Significant difference in QOL was also found between patients who were concerned with the most prevalent issue and those who were not for the NT and RS patients, but not the CT patients (Additional Table 2). It is not surprising that NT and RS patients’ QOL is more significantly affected as these are vulnerable times in the survivorship trajectory and the psychological distress confronting them is well reported in the literature [4,53,54].

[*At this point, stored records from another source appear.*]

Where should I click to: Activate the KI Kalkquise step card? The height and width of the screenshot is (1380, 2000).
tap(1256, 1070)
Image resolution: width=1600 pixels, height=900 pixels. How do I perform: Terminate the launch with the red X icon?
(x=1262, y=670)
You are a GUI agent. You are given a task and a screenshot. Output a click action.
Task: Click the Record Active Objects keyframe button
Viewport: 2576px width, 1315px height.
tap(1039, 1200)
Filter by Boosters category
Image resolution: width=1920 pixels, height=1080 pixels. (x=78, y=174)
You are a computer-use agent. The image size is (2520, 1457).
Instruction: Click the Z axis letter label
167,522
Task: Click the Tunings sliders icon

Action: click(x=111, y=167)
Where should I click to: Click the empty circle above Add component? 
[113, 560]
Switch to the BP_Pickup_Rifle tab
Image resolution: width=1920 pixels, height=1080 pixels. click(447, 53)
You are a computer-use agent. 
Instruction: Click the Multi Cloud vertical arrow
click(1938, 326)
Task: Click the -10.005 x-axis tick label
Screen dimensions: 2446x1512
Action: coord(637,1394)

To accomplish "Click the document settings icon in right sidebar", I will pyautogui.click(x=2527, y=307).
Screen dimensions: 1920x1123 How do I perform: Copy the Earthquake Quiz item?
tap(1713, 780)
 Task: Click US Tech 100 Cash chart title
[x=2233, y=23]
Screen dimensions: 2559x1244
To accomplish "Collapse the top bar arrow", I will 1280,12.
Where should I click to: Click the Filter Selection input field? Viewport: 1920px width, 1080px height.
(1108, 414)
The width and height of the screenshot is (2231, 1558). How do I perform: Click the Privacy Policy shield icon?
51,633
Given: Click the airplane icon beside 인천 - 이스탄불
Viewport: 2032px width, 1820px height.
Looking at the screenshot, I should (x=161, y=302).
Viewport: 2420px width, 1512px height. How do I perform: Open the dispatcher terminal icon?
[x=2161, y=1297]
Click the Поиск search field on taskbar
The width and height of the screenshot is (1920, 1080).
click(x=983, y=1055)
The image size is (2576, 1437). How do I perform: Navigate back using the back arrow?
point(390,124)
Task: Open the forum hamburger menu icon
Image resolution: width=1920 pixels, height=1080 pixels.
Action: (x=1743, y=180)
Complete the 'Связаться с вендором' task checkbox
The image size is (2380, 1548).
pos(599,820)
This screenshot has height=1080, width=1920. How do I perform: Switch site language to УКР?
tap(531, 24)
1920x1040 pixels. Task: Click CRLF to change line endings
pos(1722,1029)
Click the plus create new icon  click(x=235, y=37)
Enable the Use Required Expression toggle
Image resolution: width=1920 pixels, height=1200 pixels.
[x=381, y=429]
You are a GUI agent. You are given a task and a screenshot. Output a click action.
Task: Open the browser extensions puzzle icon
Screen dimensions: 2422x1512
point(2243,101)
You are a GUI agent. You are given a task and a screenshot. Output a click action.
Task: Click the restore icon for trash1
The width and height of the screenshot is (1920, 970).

Based on current evidence, cancer treatment with its inherent side effects and whether it is efficacious, FOR, financial concerns and fatigue are the most distressing concerns with some of these concerns affecting their QOL in cancer patients throughout their cancer trajectory warrant the monitoring of these acute and long-term effects across the entire cancer trajectory for clinical identification of patients who might benefit from enhanced medical attention resulting in an improved QOL. They also underscore the importance of creating an information and supportive care environment that addresses survivors’ information needs and emotional support over time. This could also include assessments for symptoms and distress, and the adoption of the use of survivorship care plans (SCPs) [55,56]. SCPs have been recommended by the IOM [57] as a tool to assist cancer survivors transit from cancer treatment to follow-up care through educating survivors and providers with comprehensive health information and resources [56]. This would also potentially address their concern about the integration of survivorship care between oncology and primary care settings. This is critical as well informed and supported patients have been associated with many positive outcomes, including, increased patient involvement in decision making, increased satisfaction with treatment decisions, enhanced coping during the diagnostic, treatment and post treatment phases of illness, decreased anxiety and mood disturbances, and less emotional distress [22,23,27,58,59].